*Work to be completed*
What is needed is an exact copy of every entry.

*Dataset records*
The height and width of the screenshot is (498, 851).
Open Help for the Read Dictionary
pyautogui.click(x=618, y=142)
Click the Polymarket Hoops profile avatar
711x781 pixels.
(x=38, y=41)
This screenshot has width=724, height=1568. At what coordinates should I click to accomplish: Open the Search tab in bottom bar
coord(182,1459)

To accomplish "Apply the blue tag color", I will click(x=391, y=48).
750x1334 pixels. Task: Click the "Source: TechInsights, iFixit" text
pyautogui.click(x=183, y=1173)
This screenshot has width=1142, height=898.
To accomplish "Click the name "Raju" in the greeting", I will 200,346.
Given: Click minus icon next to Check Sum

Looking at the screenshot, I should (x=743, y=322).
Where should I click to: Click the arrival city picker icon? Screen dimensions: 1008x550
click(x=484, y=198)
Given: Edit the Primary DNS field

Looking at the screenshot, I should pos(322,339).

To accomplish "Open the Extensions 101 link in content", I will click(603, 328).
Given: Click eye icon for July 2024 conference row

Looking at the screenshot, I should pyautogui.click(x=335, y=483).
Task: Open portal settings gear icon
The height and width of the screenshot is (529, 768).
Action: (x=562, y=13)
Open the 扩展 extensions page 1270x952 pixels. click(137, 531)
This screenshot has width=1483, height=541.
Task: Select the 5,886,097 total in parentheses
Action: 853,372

*Task answer*
The height and width of the screenshot is (498, 851).
Open Help for the Read Dictionary
pyautogui.click(x=618, y=142)
Click the Polymarket Hoops profile avatar
711x781 pixels.
(x=38, y=41)
This screenshot has width=724, height=1568. At what coordinates should I click to accomplish: Open the Search tab in bottom bar
coord(182,1459)

To accomplish "Apply the blue tag color", I will click(x=391, y=48).
750x1334 pixels. Task: Click the "Source: TechInsights, iFixit" text
pyautogui.click(x=183, y=1173)
This screenshot has width=1142, height=898.
To accomplish "Click the name "Raju" in the greeting", I will 200,346.
Given: Click minus icon next to Check Sum

Looking at the screenshot, I should (x=743, y=322).
Where should I click to: Click the arrival city picker icon? Screen dimensions: 1008x550
click(x=484, y=198)
Given: Edit the Primary DNS field

Looking at the screenshot, I should pos(322,339).

To accomplish "Open the Extensions 101 link in content", I will click(603, 328).
Given: Click eye icon for July 2024 conference row

Looking at the screenshot, I should pyautogui.click(x=335, y=483).
Task: Open portal settings gear icon
The height and width of the screenshot is (529, 768).
Action: (x=562, y=13)
Open the 扩展 extensions page 1270x952 pixels. click(137, 531)
This screenshot has width=1483, height=541.
Task: Select the 5,886,097 total in parentheses
Action: 853,372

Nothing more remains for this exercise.